Where y = the number of feet you can walk / fly in any given direction before you reach the edge of the bubble...
y * y = 5000 / 3.1416
y * y = 1591.545709
y(squared) = 1591.545709
y = 39.89
Wow, I can't believe I actually used that. And to think, I swore up and down to my geometry teachers that I would never use this stuff.
The max output power of an airave is 50mw. A cell phone is generally like 6 - 7 times that power. But, since the airave is capable of sending and receiving to 3 different phones at one time, the FCC decided to limit the power. They're so strict about deviation from this, Samsung had to use a very expensive oscillator in order to calibrate them. Even with all this, every once in a while we have to deal with interference between towers and airaves & airaves and airaves.
Message was edited by: Groovedaddy
I don't mean to burst your "bubble" but I think your math is a little fuzzy.
5,000 square feet is an area roughly 70 feet by 70 feet. (70 x 70 = 4900)
A 40 x 40 x 40 foot cube, or sphere would contain 64000 cubic feet of space.
I stand corrected.

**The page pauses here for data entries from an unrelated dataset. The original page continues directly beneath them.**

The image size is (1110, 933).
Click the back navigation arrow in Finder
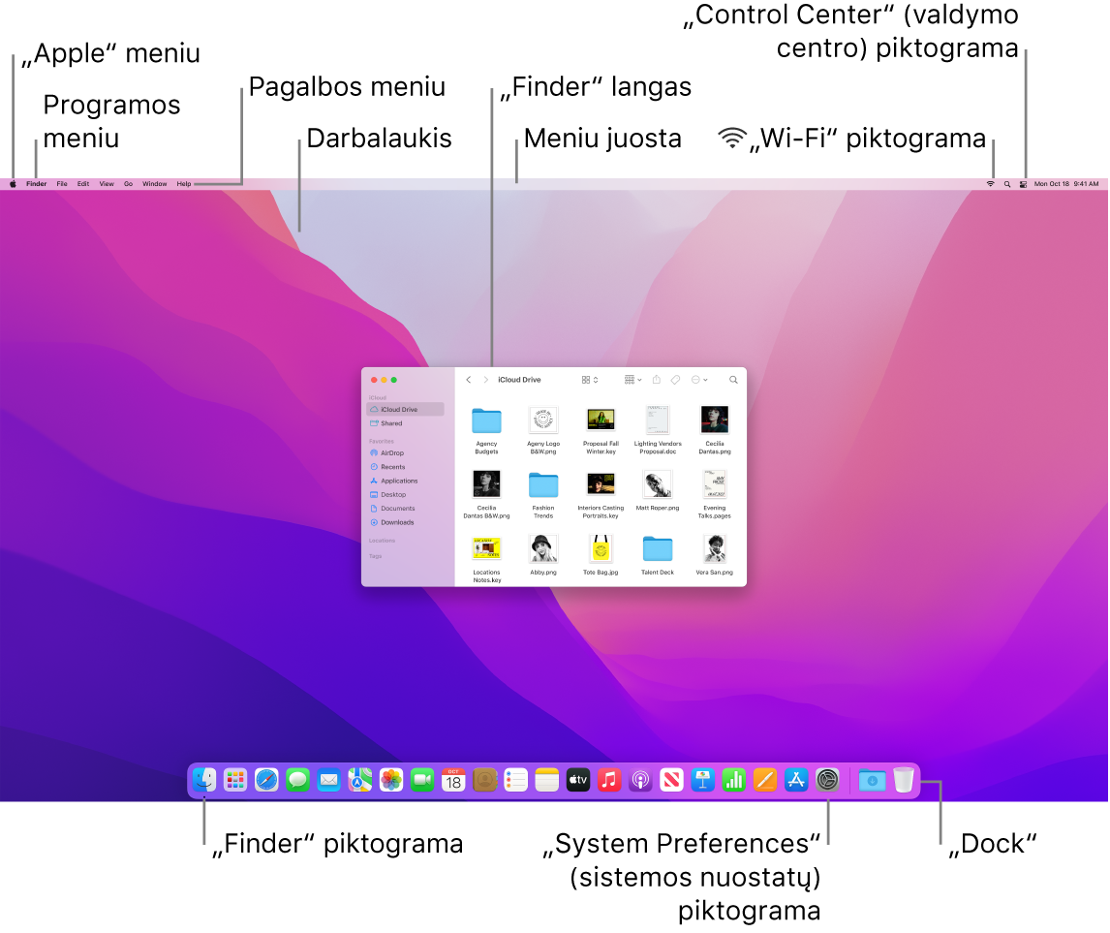[x=469, y=379]
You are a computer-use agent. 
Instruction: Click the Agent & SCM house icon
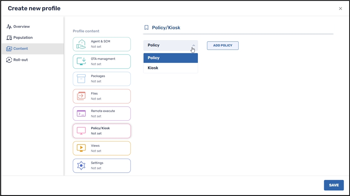tap(81, 44)
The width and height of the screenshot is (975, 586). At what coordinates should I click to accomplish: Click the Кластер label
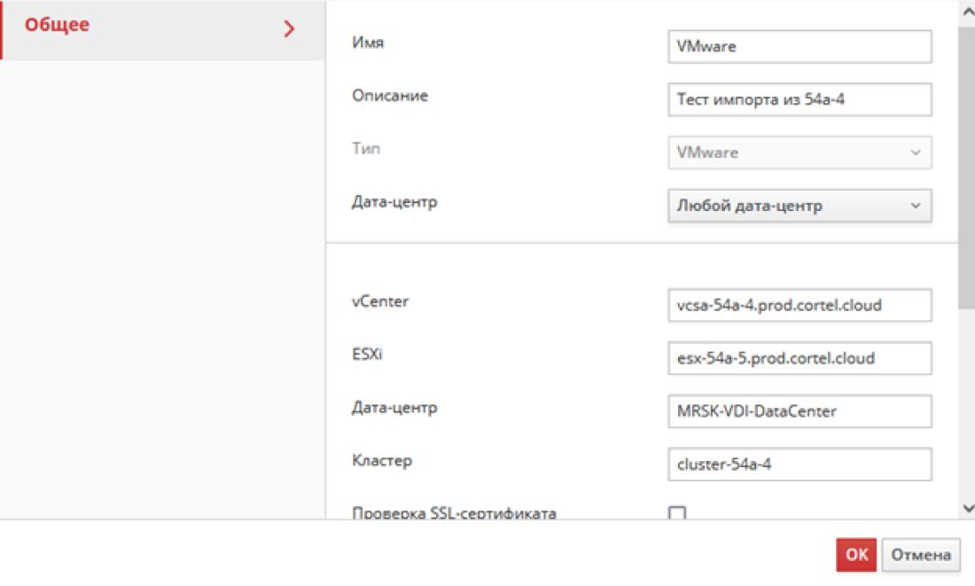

My apologies.
Message was edited by: jpleakis
I think you are the wrong in math. You can't use the volume formula of a cube for a sphere. For a sphere you need to use Pi=3.14. YOu need to return school.
He was pretty close - it's around 40 or 50 feet.
back of the envelope math:
5000 ft^2 circle == pi * r^2
5000 / 3.14 = r^2
sqrt(1600) = r
40 = r
Big thing is volume (units^3) and area (units^2) don't mix, as volume is a third dimension.
So we take Will's correction and apply it fully to volume
According to the internet: V = 4/3 pi r^3
V = (4/3)*(pi)*(40^3)
V ~ 268,000 cubic feet
But I seriously doubt that someone will put the airave max 30 feet above ground level (allow for some basement coverage, 10 feet). So that volume would shrink somewhat. It also might not be possible to place the unit in the dead center of the building, thus removing some coverage yet again.
But the math to figure out every possibility is pointless!
Message was edited by: miketech_79
70.71x70.71=5,000sqft. but radio waves from an omni directional antennae radiate in all directions of a plane, most do not radiate very far directly up or down.. Sprint's claim is not given in cubic feet however and the volume of the sphere is irrelevant anyway. The area of a circle would be the most appropriate estimation of the range under ideal conditions, no walls, no interference .
pi r sq=5000
So that would say that the Airave has a range of 40 feet in any direction without anything in the way and that is unfortunately about what I have found.
Digital cell phones put out a maximum of .6 watts and http://www.emfexplained.info/?ID=25184#what_is_the_output_power_of_a_femtocell says the typical femtocell, which is what the Airave is, put out .1 watts.
Don't worry about the baby, his / her baby monitor puts out more.